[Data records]
::::

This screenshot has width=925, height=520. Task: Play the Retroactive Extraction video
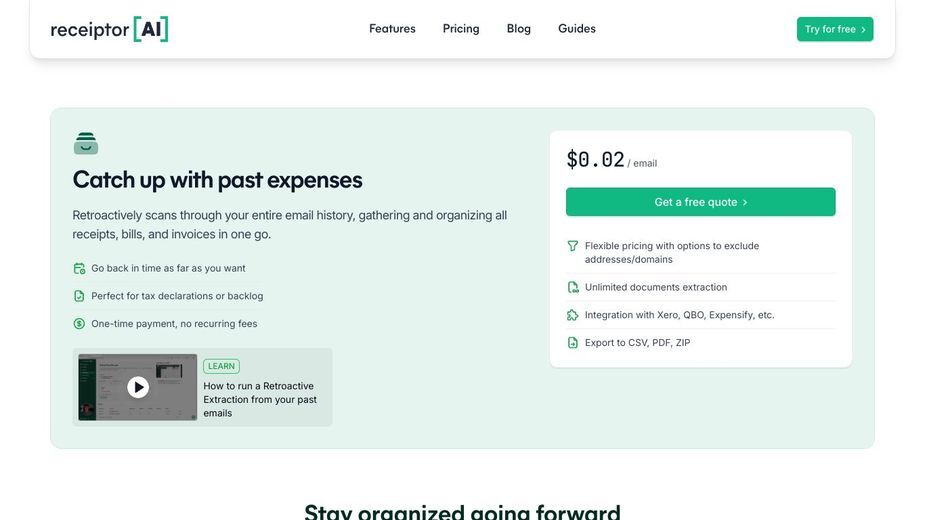pyautogui.click(x=138, y=387)
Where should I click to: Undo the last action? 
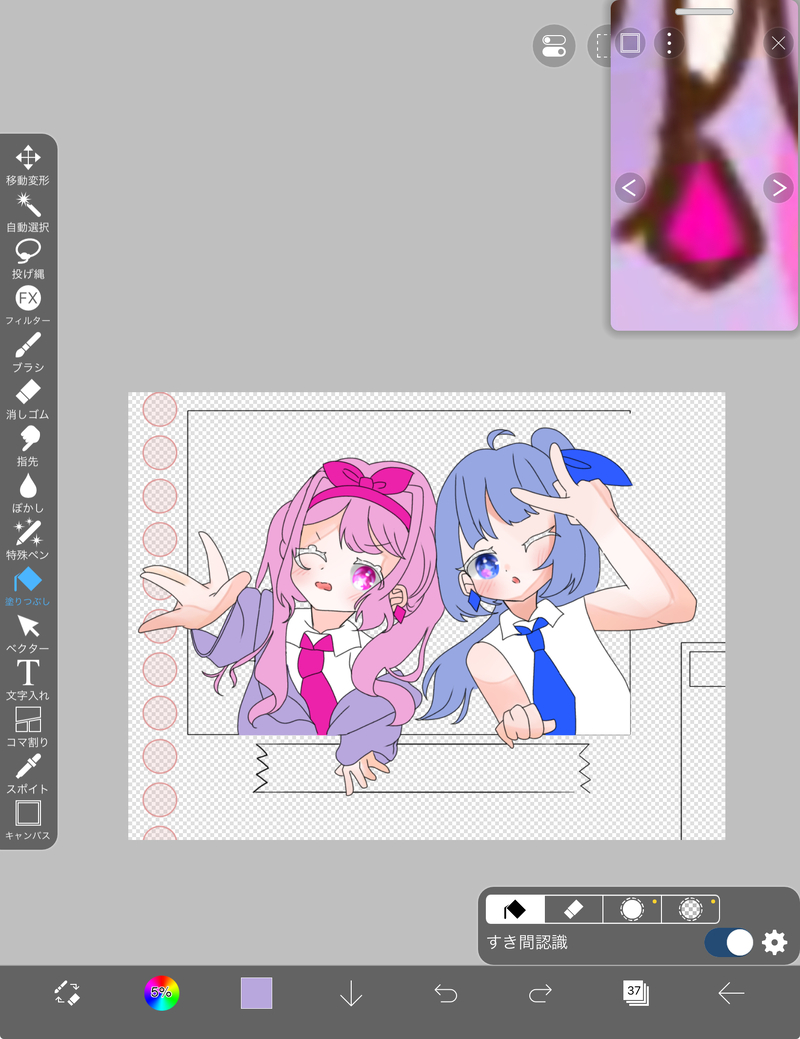tap(445, 993)
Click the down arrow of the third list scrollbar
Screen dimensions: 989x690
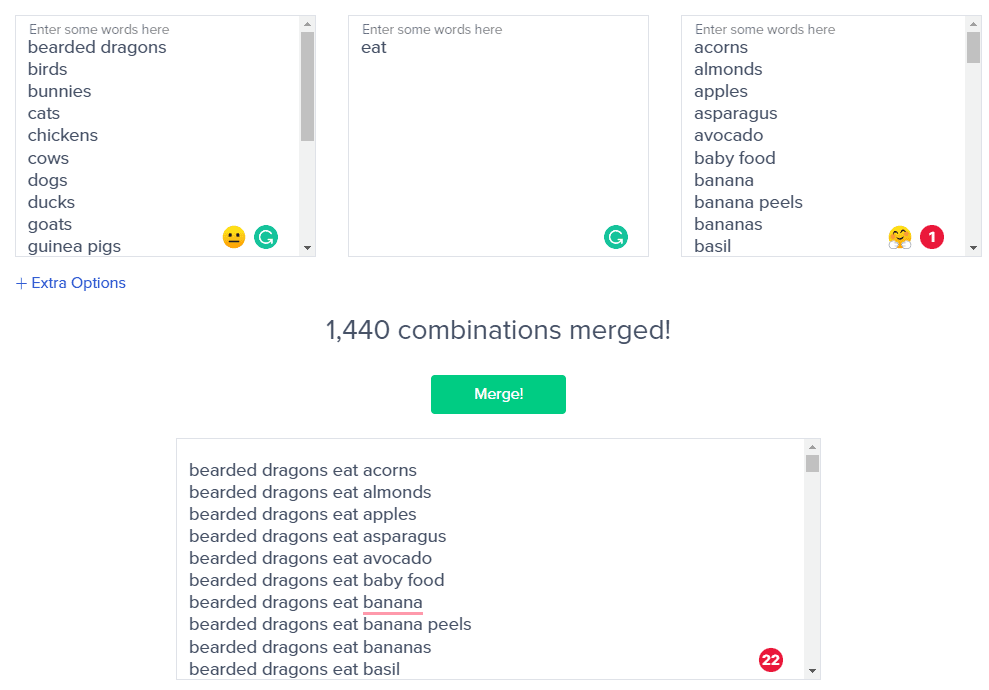click(973, 248)
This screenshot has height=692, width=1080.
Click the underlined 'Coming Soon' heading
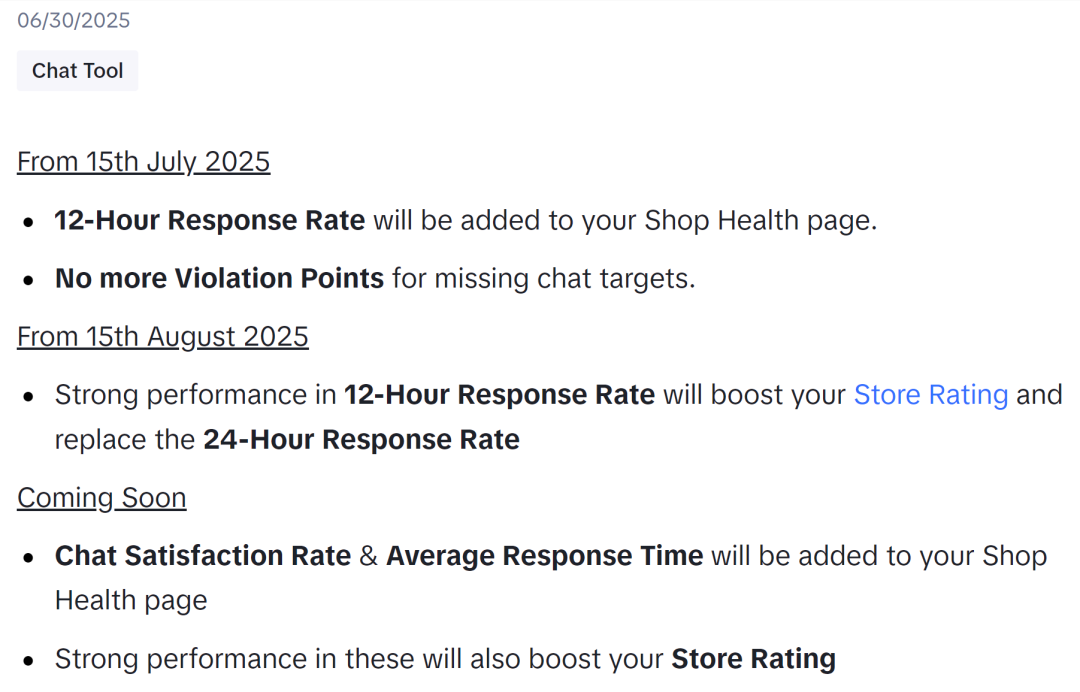click(x=101, y=498)
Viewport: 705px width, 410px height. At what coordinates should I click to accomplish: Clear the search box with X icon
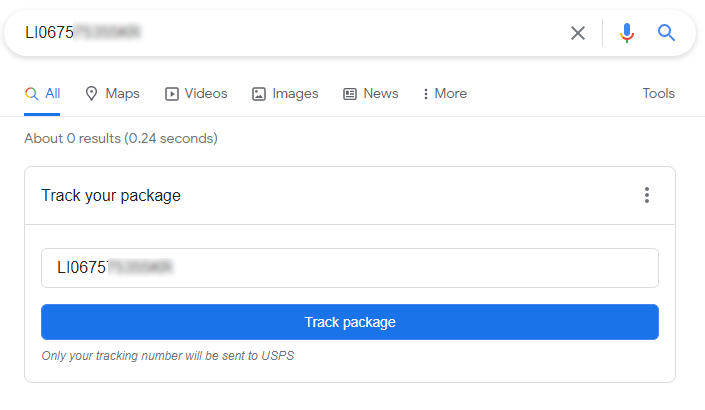[578, 33]
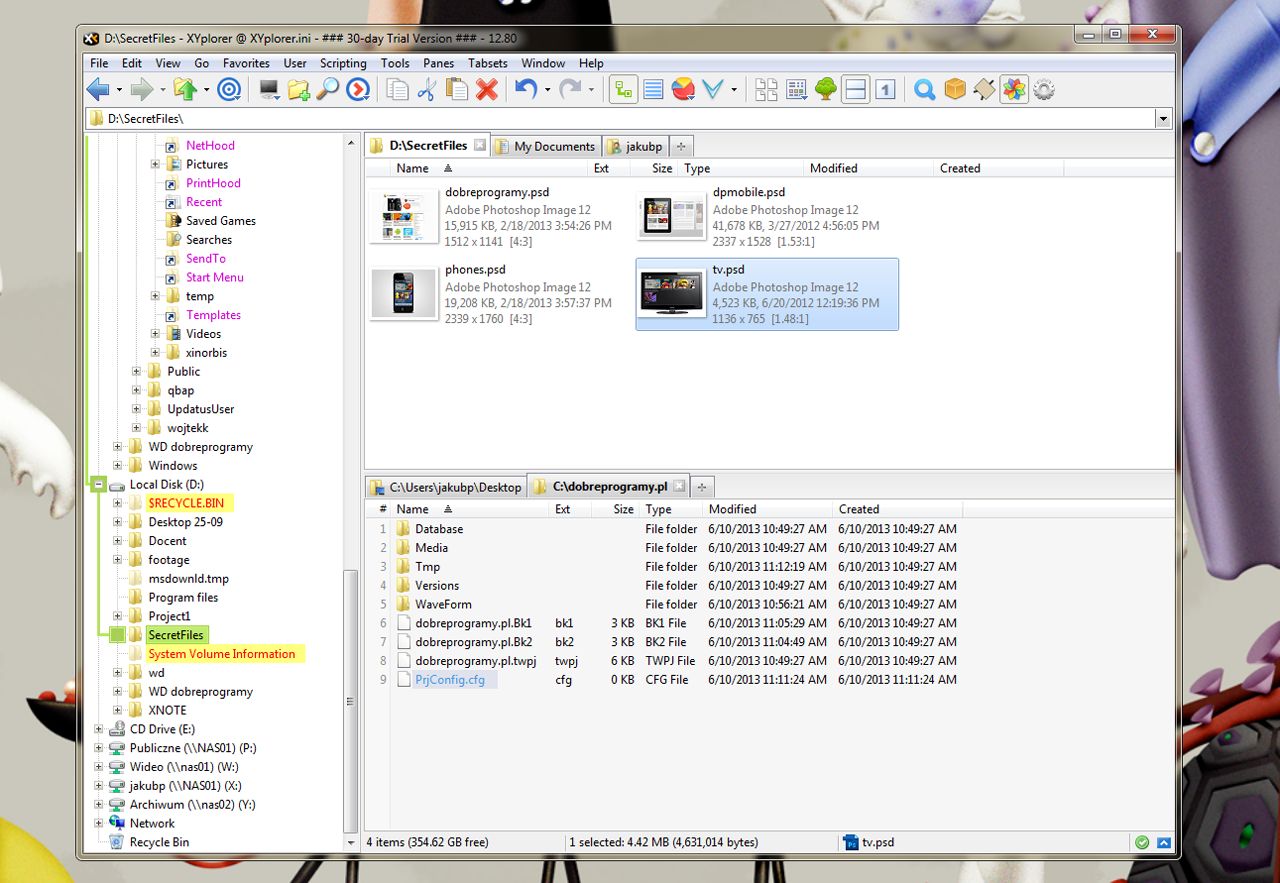Open the address bar dropdown arrow
The image size is (1280, 883).
click(x=1162, y=119)
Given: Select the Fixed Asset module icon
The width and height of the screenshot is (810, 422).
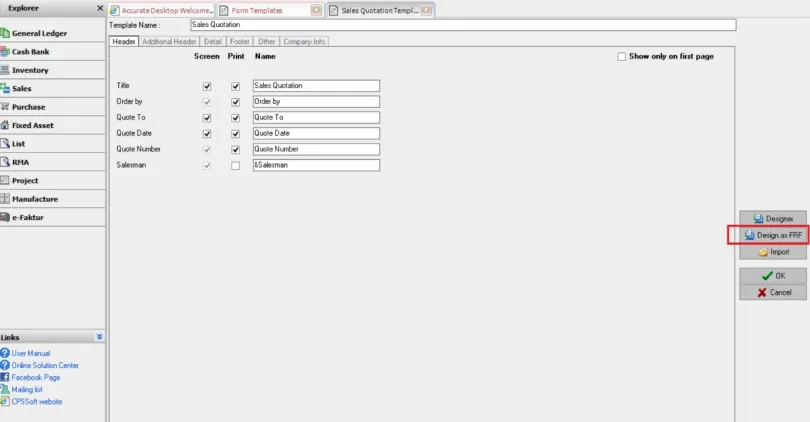Looking at the screenshot, I should [5, 125].
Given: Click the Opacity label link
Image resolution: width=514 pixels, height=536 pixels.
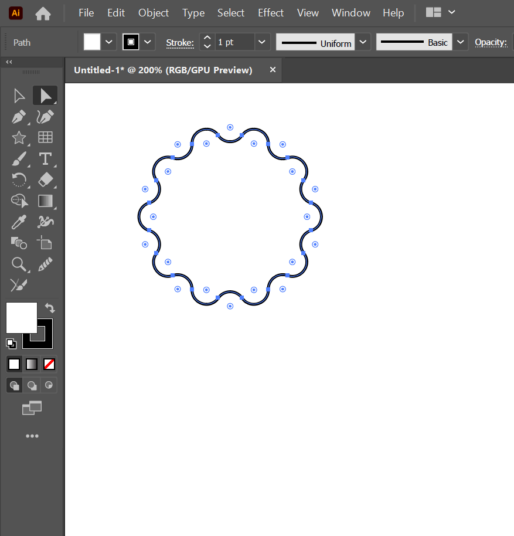Looking at the screenshot, I should point(490,42).
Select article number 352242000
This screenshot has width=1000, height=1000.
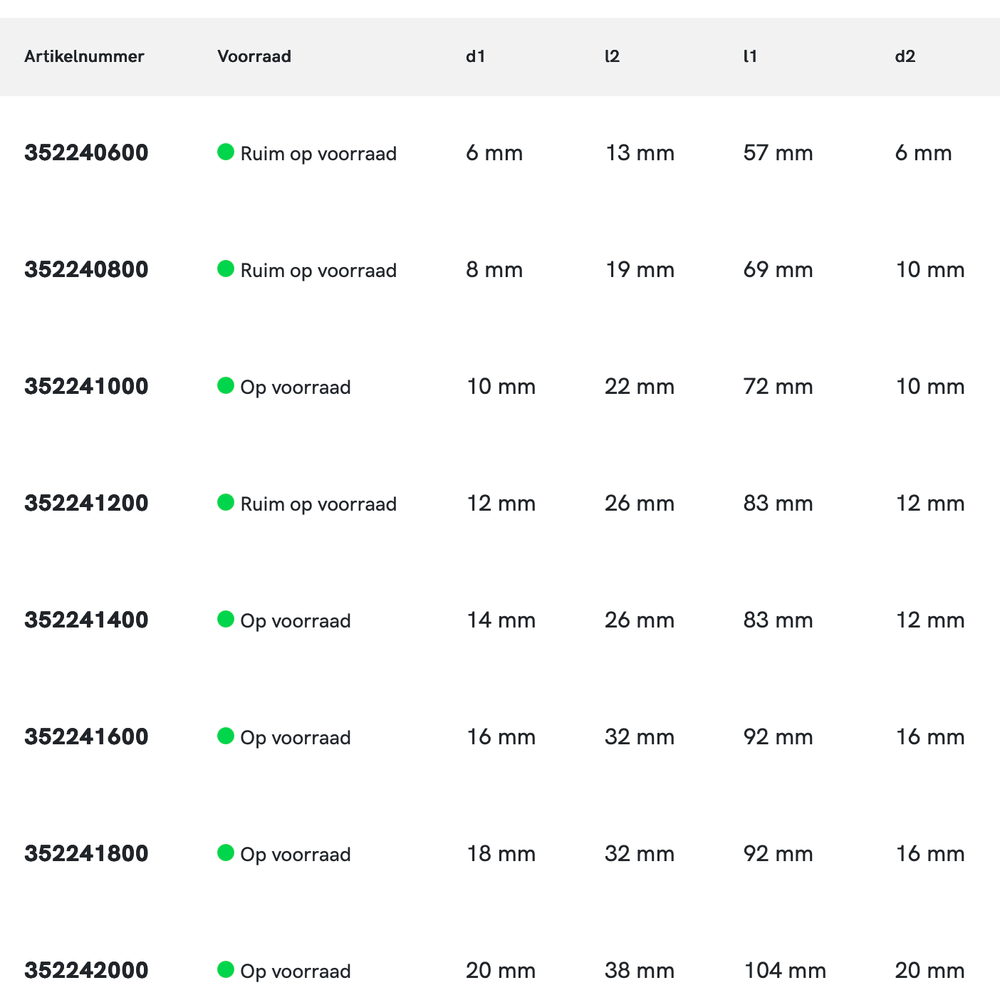pos(86,971)
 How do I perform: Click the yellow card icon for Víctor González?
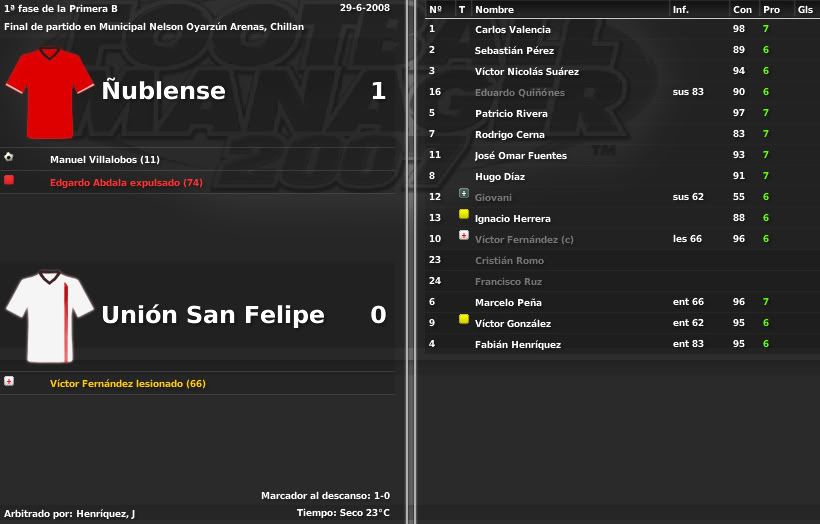[x=464, y=318]
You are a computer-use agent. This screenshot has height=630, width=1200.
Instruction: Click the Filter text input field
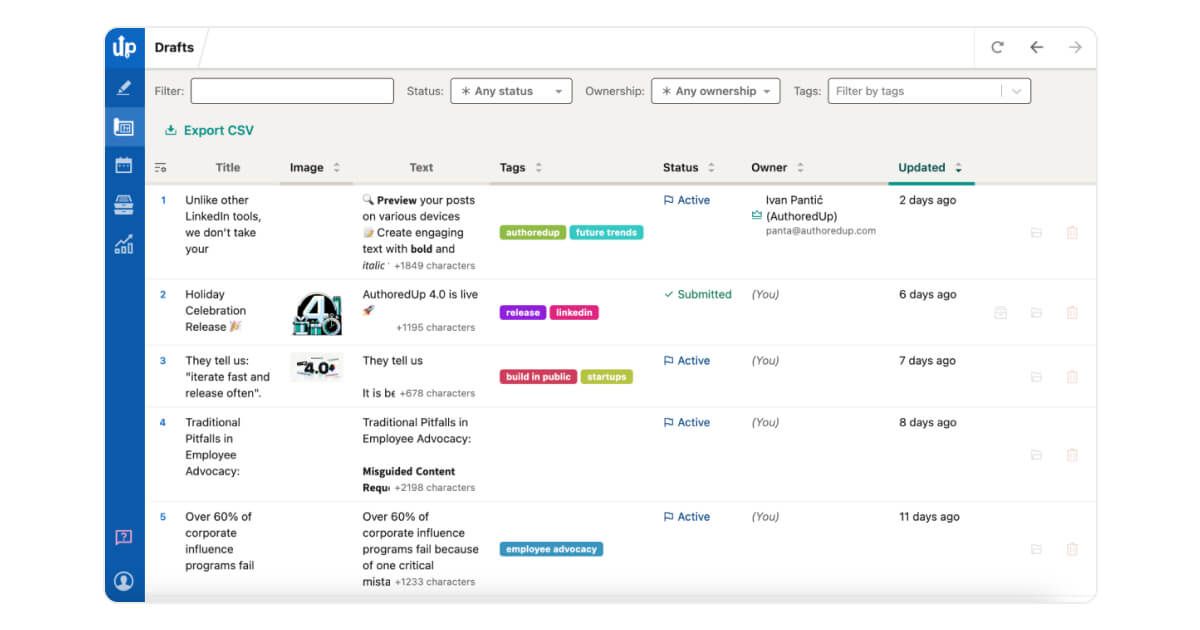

::::

### Problem statement
The response has to be an exact copy of all the data, pictures excluded.

### Task answer
This screenshot has width=925, height=520. Task: Play the Retroactive Extraction video
pyautogui.click(x=138, y=387)
Where should I click to: Undo the last action? 
tap(445, 993)
Click the down arrow of the third list scrollbar
Screen dimensions: 989x690
click(973, 248)
This screenshot has height=692, width=1080.
Click the underlined 'Coming Soon' heading
click(x=101, y=498)
Viewport: 705px width, 410px height. At what coordinates should I click to accomplish: Clear the search box with X icon
[578, 33]
Open the address bar dropdown arrow
The image size is (1280, 883).
click(x=1162, y=119)
Given: Select the Fixed Asset module icon
The width and height of the screenshot is (810, 422).
Looking at the screenshot, I should [5, 125].
Given: Click the Opacity label link
Image resolution: width=514 pixels, height=536 pixels.
Looking at the screenshot, I should point(490,42).
Select article number 352242000
This screenshot has width=1000, height=1000.
pos(86,971)
 How do I perform: Click the yellow card icon for Víctor González?
[x=464, y=318]
You are a computer-use agent. This screenshot has height=630, width=1200.
Instruction: Click the Filter text input field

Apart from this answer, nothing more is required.